Queirós é, como ele mesmo diz, um daqueles que “sempre tentaram ler (‘Grande Sertão: Veredas’) e não conseguiram, ficando com ele na cabeça o resto da vida”. As primeiras tentativas foram na época de escola, quando tinha 16, 17 anos, como leitura obrigatória.
“O pouquinho que a gente captava, os fragmentos, ficava na cabeça. E você ia recontando o livro de outras formas. A minha leitura de ‘Grande Sertão’ nunca foi orgânica. Para mim, é a maior obra brasileira, não só de literatura, mas de tudo’, entusiasma-se o realizador.
Tanto para ele como para Léa Alves, o que mais se evidencia na obra rosiana são as expressões. “Podemos dizer que eram como gírias. Gírias de maloqueiro, vamos dizer assim. ‘Grande Sertão’ é uma maloqueiragem. No nosso caso, uma maloqueiragem contemporânea”.

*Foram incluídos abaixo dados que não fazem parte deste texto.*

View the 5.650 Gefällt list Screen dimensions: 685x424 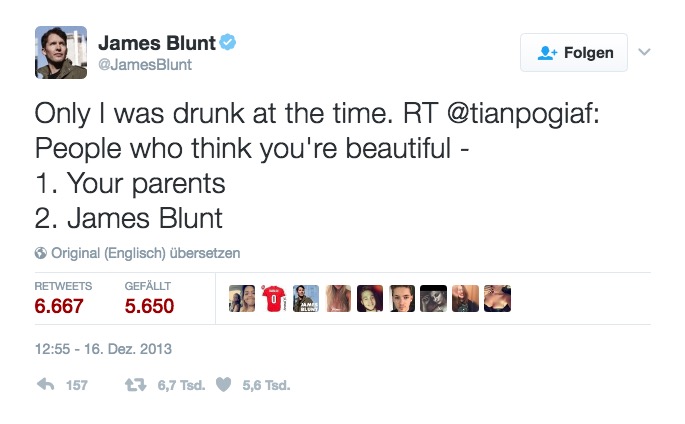coord(149,306)

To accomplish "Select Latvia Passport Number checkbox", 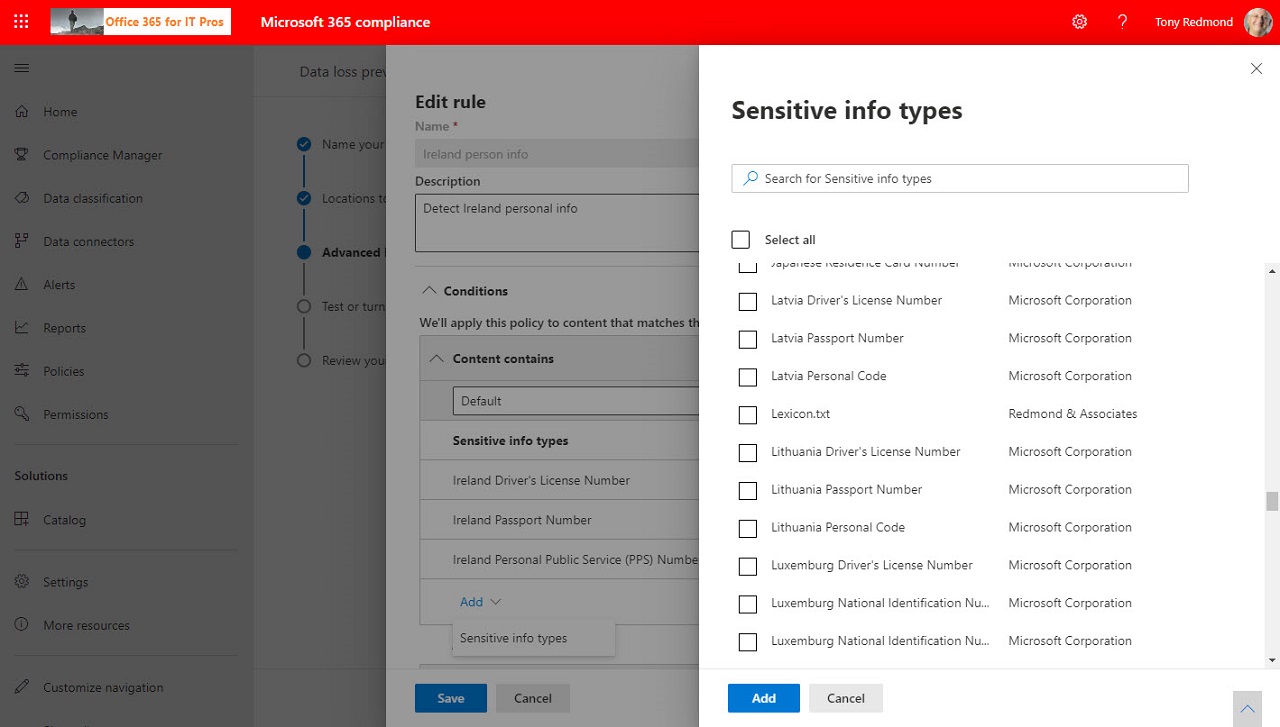I will (x=747, y=339).
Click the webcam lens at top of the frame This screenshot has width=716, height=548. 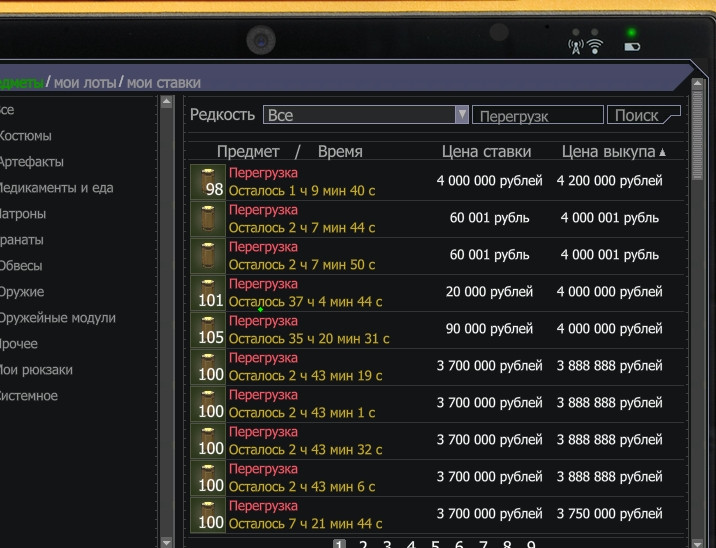(x=262, y=41)
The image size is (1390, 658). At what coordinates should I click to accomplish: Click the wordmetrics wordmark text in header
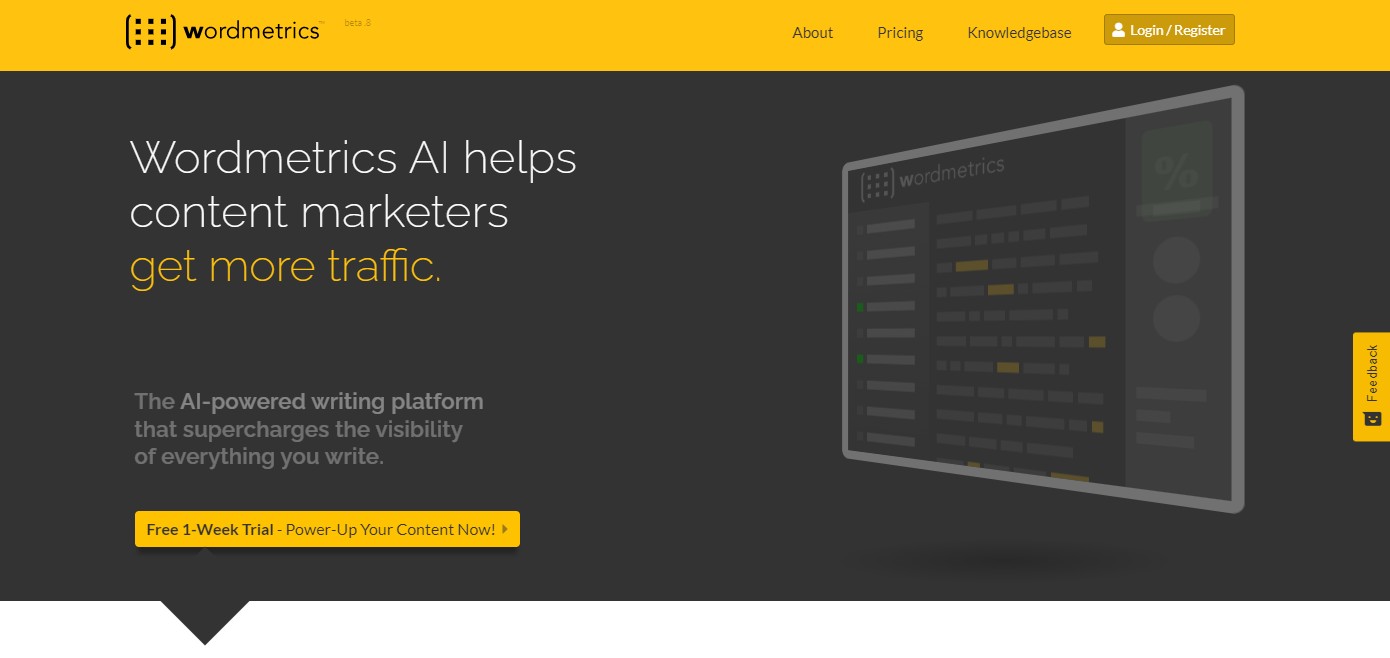click(251, 31)
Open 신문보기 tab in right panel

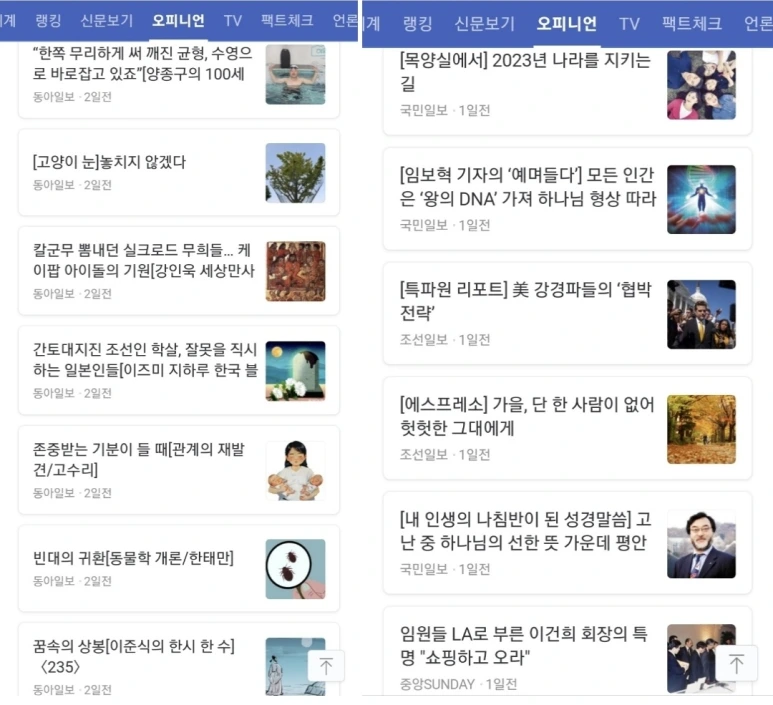(484, 24)
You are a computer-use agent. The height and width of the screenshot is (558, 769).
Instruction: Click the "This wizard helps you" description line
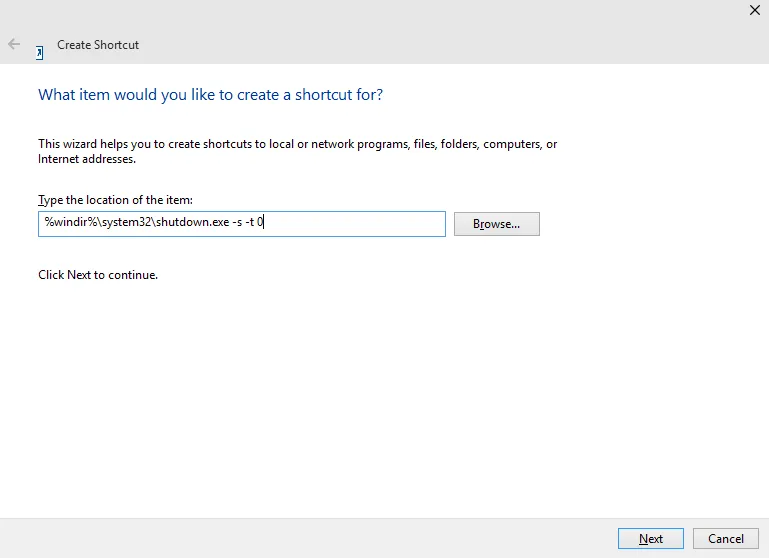[297, 144]
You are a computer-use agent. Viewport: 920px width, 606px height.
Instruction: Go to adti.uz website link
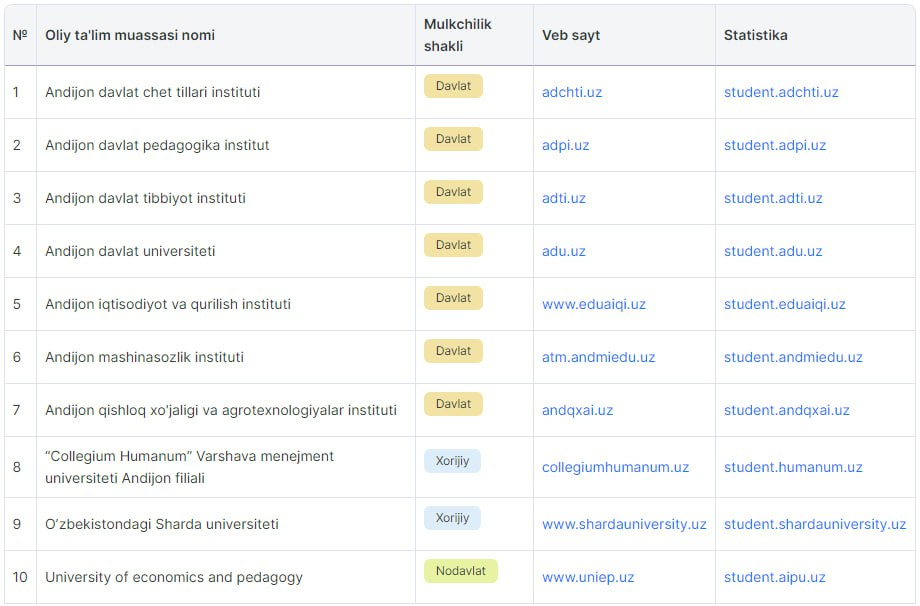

A chave do processo do filme, segundo ele, muito mais do que a história, é o entendimento da invenção da linguagem. E, assim, seguir firme na ideia de se ater apenas às atmosferas, não necessariamente sendo fiel à história concebida por Rosa em 1956.
O filme caminha no sentido de inserir outras referências, até mesmo citando outras obras literárias, como a ficção científica “As Crônicas Marcianas”, de Ray Bradbury, que trata da memória capturada e de como estamos em eterno processo de expansão.
A questão da expulsão das terras ressurge em “Quebradas” em outra leitura, enxergando Ceilândia como um refúgio de vários migrantes, nordestinos e mineiros (procedência dos pais do diretor, por sinal). “Ceilândia é ‘Grande Sertão’ total”, define.
“O livro é tão forte, tão contemporâneo, na perspectiva de pensar um país e projetar todas as relações arcaicas, que muito do que está lá existe ainda em nossas ruas”, sublinha Queirós, que também traz os temas da solidão e da religiosidade.
Ele salienta que se trata de um trabalho mais intimista, nada espetacular. “A gente não está circulando pelas veredas de Minas Gerais, buscando o encontro com a beleza e a natureza. Aqui é quebrada. É a igreja, o boteco, o desemprego, a especulação imobiliária e a grilagem urbana”.
Atualidade da obra
Bia Lessa também mirou na atualidade da obra de Guimarães Rosa ao realizar "O Diabo na Rua, no Meio do Redemunho", quinto longa-metragem da diretora paulista. “Para que vivemos? O que significa estar vivo? Para qual lado iremos? O que representa essa guerra em Gaza? Cada vez mais o livro de Guimarães Rosa passa a ser mais atual e fundamental, porque é um livro formador”, observa.
No filme, não há locações e praticamente não há objetos de cena. “A realidade é feita pelo o que você diz que é real. Como é enfrentar aqueles atores fazendo piu-piu e acreditar que são pássaros? É lindo porque dá ao cinema o que lhe cria, que é a ilusão", destaca a realizadora, cujo mergulho na história se deu bem antes do filme, fez o projeto gráfico para o livro comemorativo de 50 anos.
"Aquilo lhe toma de tal forma que passa a fazer parte de você de uma maneira inacreditável, com questões atrás de questões. Algumas eu resolvi na exposição; outras no teatro. Agora, no cinema. É como se a obra estivesse o tempo inteiro pedindo para que a gente a enfrentasse diante dos problemas”, pondera Bia, que usou muito da linguagem cinematográfica na peça.